CONJUNTO DE TAREAS —
1 – Según el texto seleccionado sobre la precariedad académica, ¿en qué año se apuntó al programa de doctorado quien escribe?
2 – Reformule en forma de lista, conservando sus datos principales, el párrafo del texto seleccionado que comienza con «Me apunté al programa de doctorado».
3 – Prosiga el texto seleccionado sobre la precariedad académica a partir de su última oración.

TEXTO SELECCIONADO —
━━━━━━

Estas preguntas emergen de los espacios en blanco que crea la intersección entre precariedad, exclusión y activismo feminista y sexo-disidente. Mi historia para llegar a ser doctora es parte de una experiencia común –y de una condición– invisibilizada entre procesos protocolares institucionales, plazos ministeriales y un nuevo modelo de capitalización y privatización que reduce la financiación pública y aumenta el coste de las tasas por crédito al alumnado.
Me apunté al programa de doctorado en 2006, hace diez años, para alargar mi visado de estudiante. Sumo privilegio aquel de poder acceder a la universidad como espacio de “legalización” de una misma en un contexto migratorio que busca extinguir tus posibilidades de permanencia. No todas han podido hacerlo. Por otro lado, mi sobrecualificación se conjuga con un vivir con menos de lo que se considera un sueldo mínimo en este país. Un conflicto de clase entroncado en las incongruencias propias de la precariedad ilustrada de la que formo parte.

━━━━━━

MATERIAL PROPORCIONADO —
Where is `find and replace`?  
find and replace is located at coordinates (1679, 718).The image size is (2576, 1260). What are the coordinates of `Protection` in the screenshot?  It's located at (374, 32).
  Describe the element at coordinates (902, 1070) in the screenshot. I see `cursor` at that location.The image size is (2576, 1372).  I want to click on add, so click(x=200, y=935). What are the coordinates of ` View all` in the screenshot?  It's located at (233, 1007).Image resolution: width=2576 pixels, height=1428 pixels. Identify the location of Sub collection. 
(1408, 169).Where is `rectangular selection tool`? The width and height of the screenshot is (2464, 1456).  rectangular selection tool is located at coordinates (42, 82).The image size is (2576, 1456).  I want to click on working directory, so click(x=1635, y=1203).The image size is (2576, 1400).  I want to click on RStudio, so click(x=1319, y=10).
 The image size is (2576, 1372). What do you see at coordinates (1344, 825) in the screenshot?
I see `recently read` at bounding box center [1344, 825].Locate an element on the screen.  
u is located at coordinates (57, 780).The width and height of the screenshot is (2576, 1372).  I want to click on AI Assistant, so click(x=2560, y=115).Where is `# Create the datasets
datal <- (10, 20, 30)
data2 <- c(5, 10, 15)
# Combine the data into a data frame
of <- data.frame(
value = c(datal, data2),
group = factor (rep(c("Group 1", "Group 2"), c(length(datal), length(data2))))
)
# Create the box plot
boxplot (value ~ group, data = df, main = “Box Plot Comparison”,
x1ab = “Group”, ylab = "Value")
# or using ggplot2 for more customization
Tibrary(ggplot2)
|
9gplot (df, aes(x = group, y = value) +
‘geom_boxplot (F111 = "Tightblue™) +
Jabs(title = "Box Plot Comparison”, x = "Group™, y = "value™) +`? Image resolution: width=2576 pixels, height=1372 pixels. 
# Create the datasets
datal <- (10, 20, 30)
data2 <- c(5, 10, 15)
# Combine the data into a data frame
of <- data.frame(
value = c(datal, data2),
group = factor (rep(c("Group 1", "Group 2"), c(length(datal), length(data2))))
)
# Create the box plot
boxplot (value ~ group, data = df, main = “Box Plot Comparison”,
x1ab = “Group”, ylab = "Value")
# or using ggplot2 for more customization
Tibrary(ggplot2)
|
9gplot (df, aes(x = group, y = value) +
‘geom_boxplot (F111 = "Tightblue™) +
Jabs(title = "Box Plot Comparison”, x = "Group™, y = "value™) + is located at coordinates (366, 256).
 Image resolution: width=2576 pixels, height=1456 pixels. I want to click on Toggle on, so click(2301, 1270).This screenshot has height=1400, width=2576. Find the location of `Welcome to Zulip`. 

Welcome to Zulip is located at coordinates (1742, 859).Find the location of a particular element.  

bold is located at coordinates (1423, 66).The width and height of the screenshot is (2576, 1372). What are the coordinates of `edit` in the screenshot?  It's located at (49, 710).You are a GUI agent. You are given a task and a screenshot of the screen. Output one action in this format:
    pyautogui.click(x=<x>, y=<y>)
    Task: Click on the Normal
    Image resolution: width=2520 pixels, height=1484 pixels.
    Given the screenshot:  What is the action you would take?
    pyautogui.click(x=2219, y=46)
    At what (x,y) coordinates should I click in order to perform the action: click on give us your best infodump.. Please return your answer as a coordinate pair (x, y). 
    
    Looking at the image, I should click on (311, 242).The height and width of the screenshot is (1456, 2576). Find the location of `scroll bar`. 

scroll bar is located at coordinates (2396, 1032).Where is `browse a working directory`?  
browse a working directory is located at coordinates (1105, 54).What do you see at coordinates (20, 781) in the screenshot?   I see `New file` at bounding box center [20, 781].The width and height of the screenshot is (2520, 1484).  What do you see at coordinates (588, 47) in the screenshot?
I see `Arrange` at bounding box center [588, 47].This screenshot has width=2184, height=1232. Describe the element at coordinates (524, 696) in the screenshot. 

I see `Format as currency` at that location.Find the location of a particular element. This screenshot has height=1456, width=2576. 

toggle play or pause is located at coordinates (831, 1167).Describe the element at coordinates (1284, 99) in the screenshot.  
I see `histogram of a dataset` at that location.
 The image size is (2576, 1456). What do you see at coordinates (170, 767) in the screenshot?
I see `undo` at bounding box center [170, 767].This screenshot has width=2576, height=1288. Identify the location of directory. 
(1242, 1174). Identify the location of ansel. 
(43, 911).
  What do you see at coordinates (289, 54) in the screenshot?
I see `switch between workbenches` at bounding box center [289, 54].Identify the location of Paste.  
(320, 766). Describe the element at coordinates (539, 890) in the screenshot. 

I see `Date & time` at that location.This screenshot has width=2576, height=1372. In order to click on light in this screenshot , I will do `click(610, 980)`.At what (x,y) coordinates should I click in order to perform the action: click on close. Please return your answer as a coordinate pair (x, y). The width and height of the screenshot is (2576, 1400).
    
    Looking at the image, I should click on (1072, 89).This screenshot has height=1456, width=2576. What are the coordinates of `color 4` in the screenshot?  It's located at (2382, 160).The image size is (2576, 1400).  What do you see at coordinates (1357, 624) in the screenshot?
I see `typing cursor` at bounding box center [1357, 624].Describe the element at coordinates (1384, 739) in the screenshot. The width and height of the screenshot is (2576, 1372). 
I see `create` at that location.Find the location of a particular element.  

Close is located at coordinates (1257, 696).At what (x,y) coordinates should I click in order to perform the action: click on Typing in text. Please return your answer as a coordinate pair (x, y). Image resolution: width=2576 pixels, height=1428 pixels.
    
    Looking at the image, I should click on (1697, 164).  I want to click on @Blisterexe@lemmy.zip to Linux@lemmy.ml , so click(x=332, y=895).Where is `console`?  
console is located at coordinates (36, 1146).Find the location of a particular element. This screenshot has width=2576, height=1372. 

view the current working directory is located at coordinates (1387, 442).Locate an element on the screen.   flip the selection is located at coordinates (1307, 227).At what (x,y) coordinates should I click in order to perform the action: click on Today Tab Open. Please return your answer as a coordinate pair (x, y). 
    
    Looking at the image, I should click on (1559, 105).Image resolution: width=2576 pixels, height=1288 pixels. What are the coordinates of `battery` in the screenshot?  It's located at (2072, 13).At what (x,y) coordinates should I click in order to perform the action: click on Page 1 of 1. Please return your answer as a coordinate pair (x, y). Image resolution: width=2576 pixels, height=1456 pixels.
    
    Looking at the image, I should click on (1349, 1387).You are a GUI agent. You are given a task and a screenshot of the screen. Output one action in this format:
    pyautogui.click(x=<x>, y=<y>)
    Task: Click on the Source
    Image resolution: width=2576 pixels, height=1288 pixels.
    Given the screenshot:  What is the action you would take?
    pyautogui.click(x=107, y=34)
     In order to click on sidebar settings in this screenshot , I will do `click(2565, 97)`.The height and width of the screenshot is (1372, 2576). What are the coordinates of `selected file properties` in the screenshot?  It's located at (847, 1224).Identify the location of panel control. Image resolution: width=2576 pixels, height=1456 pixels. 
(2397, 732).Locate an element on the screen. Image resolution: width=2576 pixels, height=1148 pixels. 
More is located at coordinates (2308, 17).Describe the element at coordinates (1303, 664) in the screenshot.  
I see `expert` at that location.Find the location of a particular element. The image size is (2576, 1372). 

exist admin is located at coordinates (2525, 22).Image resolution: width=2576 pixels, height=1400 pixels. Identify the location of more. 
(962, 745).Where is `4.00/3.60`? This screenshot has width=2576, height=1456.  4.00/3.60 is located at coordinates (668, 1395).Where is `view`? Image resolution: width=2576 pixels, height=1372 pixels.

━━━━━━

RESPUESTAS POR TAREA —
1 – En 2006.

2 –
- Se inscribió en el programa de doctorado en 2006 para prolongar su visado de estudiante.
- Considera un privilegio haber podido usar la universidad como vía de «legalización» en un contexto migratorio que busca impedir la permanencia.
- No todas las personas han podido hacerlo.
- Pese a estar sobrecualificada, vive con menos de lo que se considera un sueldo mínimo en el país.
- Lo describe como un conflicto de clase propio de la «precariedad ilustrada» de la que forma parte.

3 –
Quiero reivindicar la experiencia de las activistas feministas y sexo-disidentes que, con mucho esfuerzo, han terminado el proceso del doctorado desde un lugar extraño, porque la academia es incómoda para muchas, pero especialmente para las que nos sentimos “fuera”, aunque se nos premie con pequeños reconocimientos y logros, como permitirte acabar una tesis doctoral en condiciones de autoexplotación.
¿Qué significa ser feminista, transfeminista, disidente sexual y además pobre, migrante en el contexto del reino de España? Son condiciones que te obligan a olvidar el “cuarto propio”, buscándolo en bibliotecas públicas, o, como diría Gloria Anzaldúa, haciéndote escribir en el autobús, en la fila del paro, en el trabajo durante la comida, entre el dormir y el estar despierta.
Muchos discursos y vivencias están presentes, aunque invisibles, en los procesos de redacción de una tesis buscando agujerear los protocolos académicos. Conozco a muchas compañeras que han querido torcer el lenguaje, contaminar el canon, retribuir al feminismo la constante discriminación académica y, sobre todo, a la invisibilización de la experiencia activista dentro de esta esfera.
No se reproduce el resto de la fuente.